5.2. Introduction to programming using Python

If you have ever used Instagram, or Dropbox or YouTube, then you have used an application written largely in Python. It’s an extremely popular general purpose programming language. For a variety of reasons, it has become even more popular in the sciences – it was integral to at least one Nobel Prize.

It’s worth emphasising a few things up front. We all use software every day. How we interact with that software is exclusively via a graphical user interface (GUI). In contrast, most bioinformatics software does not have a GUI.

Data analysis software which does have a GUI, represents a barrier to reproducibility. That’s because the steps used to perform an analysis are typically not recorded, so the analysis cannot be “replayed”.

In this course, we will be developing and using non-GUI software. We will be doing our work in Jupyter notebooks. These provide access to programming environments within a web browser.

Note

Text that has this font style represents a statement in Python.

5.2.1. Using these notes

The best way for you to learn a programming language is by “doing”. Every place where you see code segments in the notes, you should try it yourself. This act of replicating the code is educational because of the inevitable errors you will make which lead you start exercising your skills in debugging!

5.2.2. What is a program?

A program is a series of instructions specifying how to do a computation that is written in a “programming language”. Programming languages have rules about program structure, called Syntax. This can be very much like what you already understand from mathematics, e.g.

✅ (8+2)

❌ 8+2)

5.2.3. How a computer works

In the truly simplest sense! The main components defining execution of a program are inputs, process and outputs. The “program” is the “process” part. A program is defined by source code, instructions written in a text file in a specific language dialect.

There are of course other elements that define a computer. For instance, storage. A hard drive is persistent storage. This is where your documents and programs live. These survive turning of your computer. Programs, documents, etc.., are loaded (or read) from the hard drive into memory. Memory or RAM (random access memory) is volatile storage, meaning if you turn off your computer, what was in RAM is lost.

5.2.4. Basic program elements

All programming languages specify “keywords”. These are the logical units from which a program is constructed.

input

“Data” provided to a program, e.g. a file, or keyboard input from a user.

output

The result of applying a program to data.

maths

operations that you know and love! These involve standard operators, e.g. +, -, * (multiplication), / (division), ** (power).

conditional execution

This is a type of “flow control” statement. The conventional keywords are if, else and (in Python) elif.

repetition or looping

A type of control statement specifying conditions under which a task is to be repeated. Conventional keywords are for, while.

5.2.5. 💣 → Errors → Debugging

Dealing with errors is a standard, inevitable, part of programming. The process of fixing errors is termed debugging. You can reduce the number of errors you make in writing a program by breaking the algorithm into small pieces, writing one piece, checking it works and then move onto the next piece.
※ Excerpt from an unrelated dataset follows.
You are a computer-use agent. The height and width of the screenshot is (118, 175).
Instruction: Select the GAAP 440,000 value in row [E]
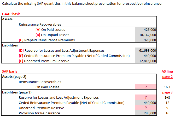pyautogui.click(x=146, y=56)
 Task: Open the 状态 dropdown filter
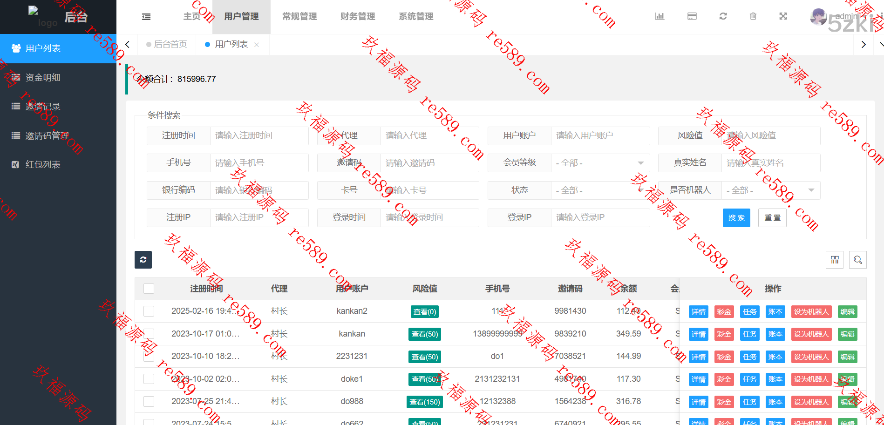click(600, 190)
Minimise time fixing errors

Even if you could write an entire complex algorithm in one go, doing so is a bad idea.

A multitude of procedures are employed improve the reliability of software, some of which are quite elaborate. But one thing all such approaches have in common is to write a small amount of code and then run it, fixing any errors each time. If the program stops running, you know the responsible code is only what you just entered.
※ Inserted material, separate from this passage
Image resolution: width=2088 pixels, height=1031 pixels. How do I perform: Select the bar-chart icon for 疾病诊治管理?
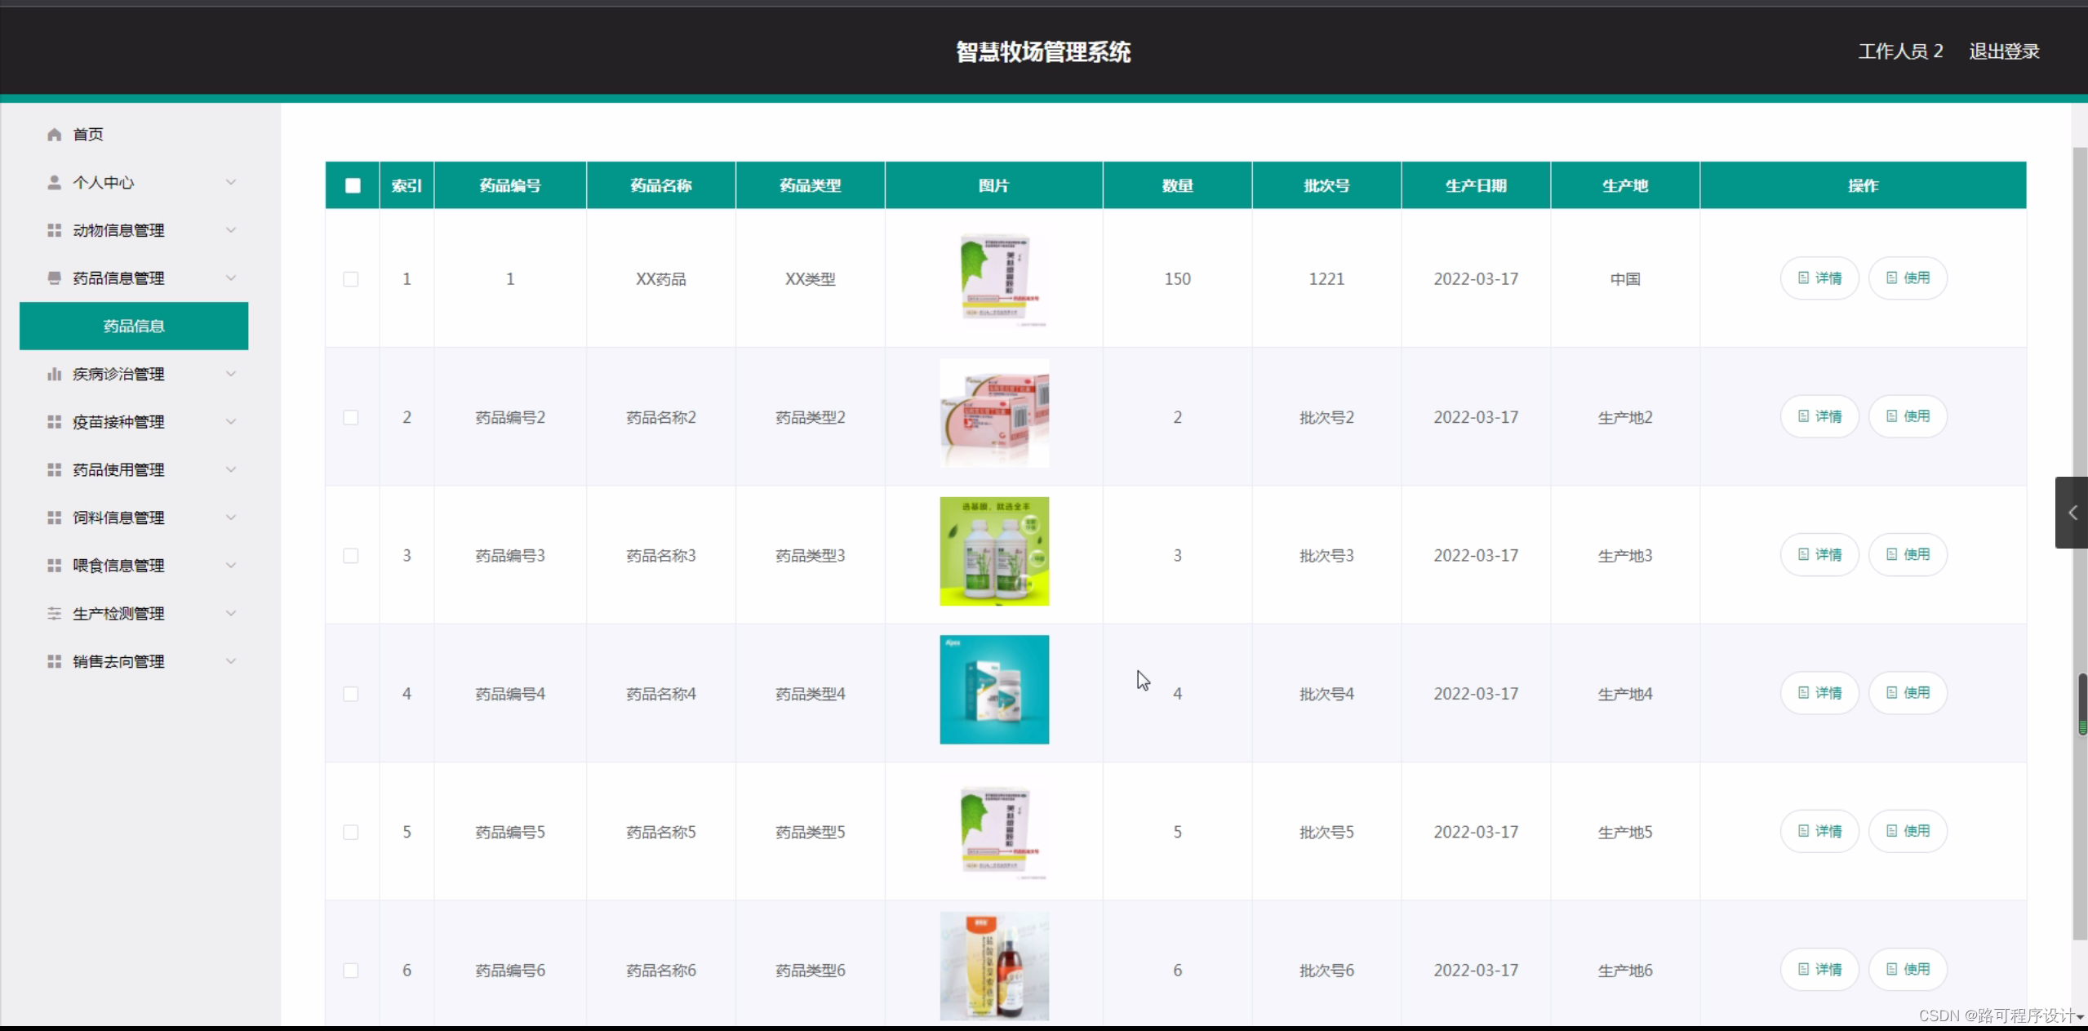tap(54, 374)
There are different classes of errors:

• Syntax → code is not valid Python

• Runtime → something bad happened during run

• Logic → code produces incorrect answers

These errors can cause a program to stop executing. If that happens, Python produces a traceback – a display of the type of error, where (what line) it occurred at and the full series of references in the program that triggered the error. These tracebacks are extremely informative.

Python has a very extensive set of error types which fall into the Runtime error group. This variety is useful as the type of error provides important clues as to why the program failed.

The most insidious error type are the Logic errors. In this case, the program can complete and produce output. We deduce there’s a logical error because the output is wrong! This is where writing tests of your software becomes crucial.